婉清还要再劝,为门外透来的奔告声所截——

“花轿来了,将军府的花轿来了!”

“小姐,姑爷穿着大红的喜服,骑着高头大马,英俊威武得让街间那些大姑娘小媳妇都看傻了眼呢。”

“花轿来了,你英俊威武的新郎迎接你来了。”婉潆盈盈立起,亲手举了绣着鸾凤和鸣的喜巾为妹妹罩下,勾起她的手,将所有不能诉之于口的心语付之这微微有力的一握,“我的新娘妹妹,迈出那道门,迎接你的又将是另样全新的人生,珍重了。”

这一年春天,苑州城书香百年的名门苏家次女嫁入镇南大将军府,英雄美人,一时传为佳话。

三月枝头芳菲浓,四月花重锦官城,五月芳菲将尽去,六月又见满城春。

苑城地处皇朝南土,四季如一季,都是春光明媚时。水绕全城,花开满地,红肥翠秾,山明水秀。也正因这一方的水土风流,养就出了若干风流人物。城街之上,三步可见书肆,五步可见学堂;城中之人,童者开口能诵,长者开口能吟。于是,“苑城学子天下魁”的美誉亘古传来,仅在本朝,便出了三位尚书、两位大学士。而盛名之下,又有两大书香世家成为个中翘楚,苏、尚两门。

苏晟少年便负绝学,才名冠绝天下,奉旨主撰当朝第一大书《天启典籍》,历时二十二载终大功告成,方告老辞官,携妻女荣归故里。尚家主事尚博渊早年也曾致仕为官,因不堪朝中朋党之争,急流勇退,中年回乡经营家传书局。苏、尚两家的亲事,缘起二位家长在京都的同僚时期,彼时两位因同乡情谊往从甚密,小酌吟诗酒酣耳热之际,为年纪尚幼的一对儿女订下了百年之约。

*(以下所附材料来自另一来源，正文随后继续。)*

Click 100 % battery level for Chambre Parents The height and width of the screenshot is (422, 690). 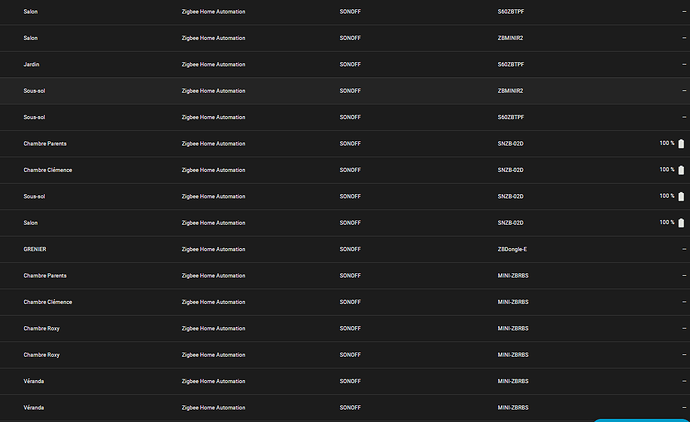(x=666, y=144)

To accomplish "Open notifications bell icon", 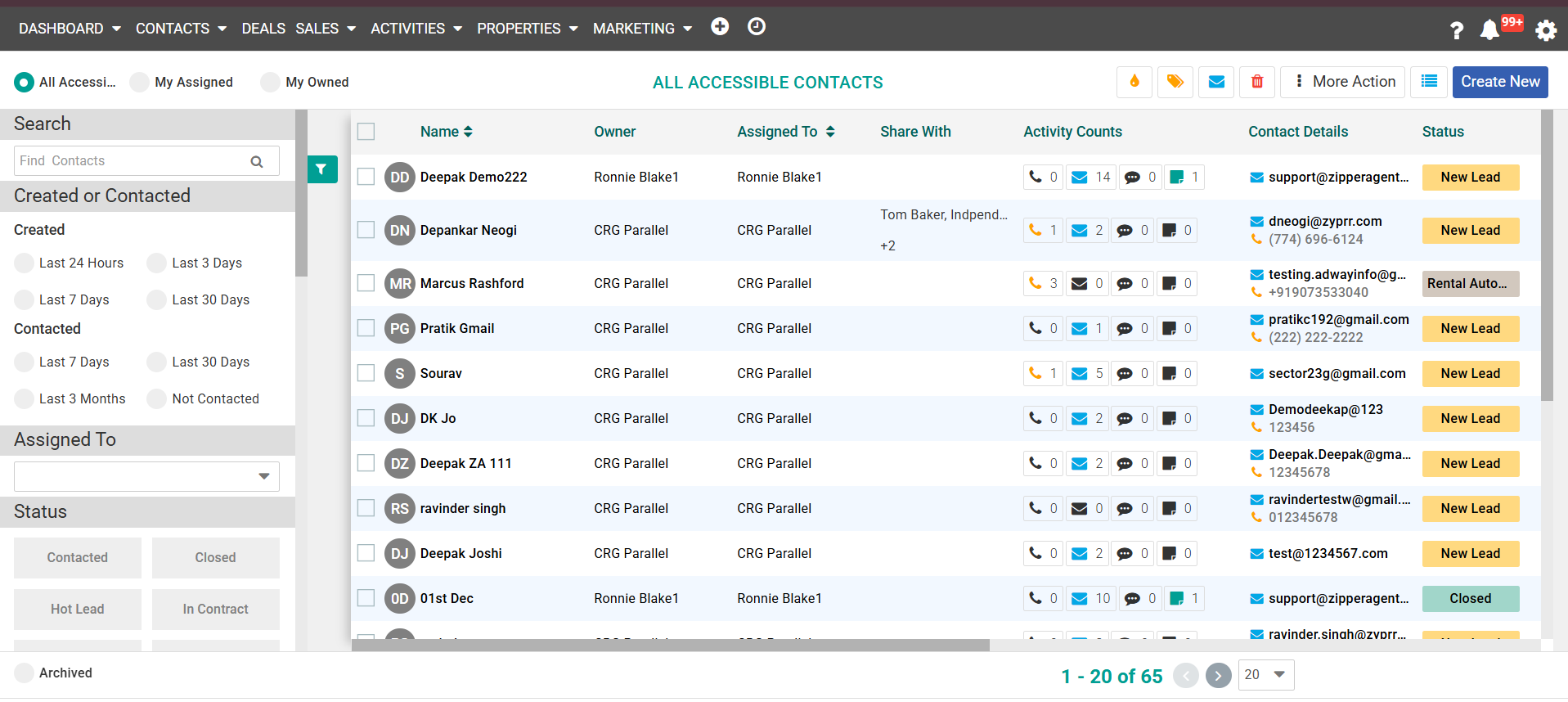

苏晟刚刚回到乡中时,原以为尚家不日即会前来商定两家儿女的完婚事宜,不想一年过了一年,三年光阴逝去,仍未见尚家动作,并有言风传,尚家公子仪表出众,才华横溢,养就了眼高过顶的性情,看不上寻常庸脂俗粉,与苏家这门亲事,怕是要断了。

“冠文,你可曾见过那位苏家小姐?”

尚博渊何曾不想遵遁自己承诺迎娶苏家女儿?奈何独子尚冠文天性桀骜不驯,对他这位为人父的虽不乏孝道敬重,但绝不是言听计从,为了与苏家的婚约,多年来他软硬兼施,百般施压,总难如愿。这一日,听闻苏家次女出闺之讯,更觉愧疚难当,踏进家门便将独子传进书房,当口直问。

“不曾。”尚冠文道。这位尚家公子确实如外人所传的出类拔萃。年臻双十,丰身玉硕,神采照人,六岁能诗,七岁成文,当前已是解元、会元双元在握,只待大考之年来临,圆一个三元及第。

“既未见过苏家小姐,你凭何断定苏家小姐非你所中意之人?”尚博渊目注此子,心头既爱且恨,想来这世间事当真难得事事圆满。

尚冠文暗睹父亲神色,不由失笑:“爹爹又在怪冠文让您失信于故人了吧?冠文不是对您说过,待书院结了本期课业,冠文得了闲暇,就会上苏府登门请罪去退了这门亲事吗?到时,冠文定会将所有的过错尽揽在身上,不教您老人家从中为难就是。”